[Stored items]
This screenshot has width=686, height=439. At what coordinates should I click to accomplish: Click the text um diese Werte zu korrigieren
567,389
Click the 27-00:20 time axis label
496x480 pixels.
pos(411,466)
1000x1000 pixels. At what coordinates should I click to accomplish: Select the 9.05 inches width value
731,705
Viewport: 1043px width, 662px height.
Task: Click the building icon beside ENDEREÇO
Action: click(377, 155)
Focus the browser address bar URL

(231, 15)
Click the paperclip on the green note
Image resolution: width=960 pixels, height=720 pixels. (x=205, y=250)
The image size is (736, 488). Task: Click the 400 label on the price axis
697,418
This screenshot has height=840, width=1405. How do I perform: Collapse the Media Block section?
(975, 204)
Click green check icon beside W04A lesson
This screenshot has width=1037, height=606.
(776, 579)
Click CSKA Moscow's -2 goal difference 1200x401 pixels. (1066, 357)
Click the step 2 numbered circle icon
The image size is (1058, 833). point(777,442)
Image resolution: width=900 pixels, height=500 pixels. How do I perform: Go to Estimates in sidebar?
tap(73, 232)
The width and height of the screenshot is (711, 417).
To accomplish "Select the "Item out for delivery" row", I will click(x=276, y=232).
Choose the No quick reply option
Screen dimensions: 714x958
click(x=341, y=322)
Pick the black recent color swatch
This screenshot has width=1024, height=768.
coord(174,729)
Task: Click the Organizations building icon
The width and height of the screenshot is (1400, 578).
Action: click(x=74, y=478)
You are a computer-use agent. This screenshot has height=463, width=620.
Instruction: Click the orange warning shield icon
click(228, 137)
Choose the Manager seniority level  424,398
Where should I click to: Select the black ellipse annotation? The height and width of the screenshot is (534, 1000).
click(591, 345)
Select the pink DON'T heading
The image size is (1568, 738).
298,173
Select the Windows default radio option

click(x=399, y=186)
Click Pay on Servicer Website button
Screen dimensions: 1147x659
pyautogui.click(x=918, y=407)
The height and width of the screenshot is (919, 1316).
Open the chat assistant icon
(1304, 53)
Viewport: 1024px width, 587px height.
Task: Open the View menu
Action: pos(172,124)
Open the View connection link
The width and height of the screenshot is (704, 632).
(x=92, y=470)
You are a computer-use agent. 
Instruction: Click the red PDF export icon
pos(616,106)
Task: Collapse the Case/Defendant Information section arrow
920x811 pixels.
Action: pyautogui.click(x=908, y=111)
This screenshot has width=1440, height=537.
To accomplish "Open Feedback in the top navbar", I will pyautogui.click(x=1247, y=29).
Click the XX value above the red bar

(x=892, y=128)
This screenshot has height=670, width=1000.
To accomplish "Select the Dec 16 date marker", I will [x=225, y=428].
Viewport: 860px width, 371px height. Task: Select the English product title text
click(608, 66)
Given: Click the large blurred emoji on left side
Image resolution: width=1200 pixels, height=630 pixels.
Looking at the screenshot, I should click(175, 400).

* WHAT IS BEING ASKED
Copy every line of the records above that holds the word "agent".

* COMPLETED TASK
You are a computer-use agent. This screenshot has height=463, width=620.
You are a computer-use agent. 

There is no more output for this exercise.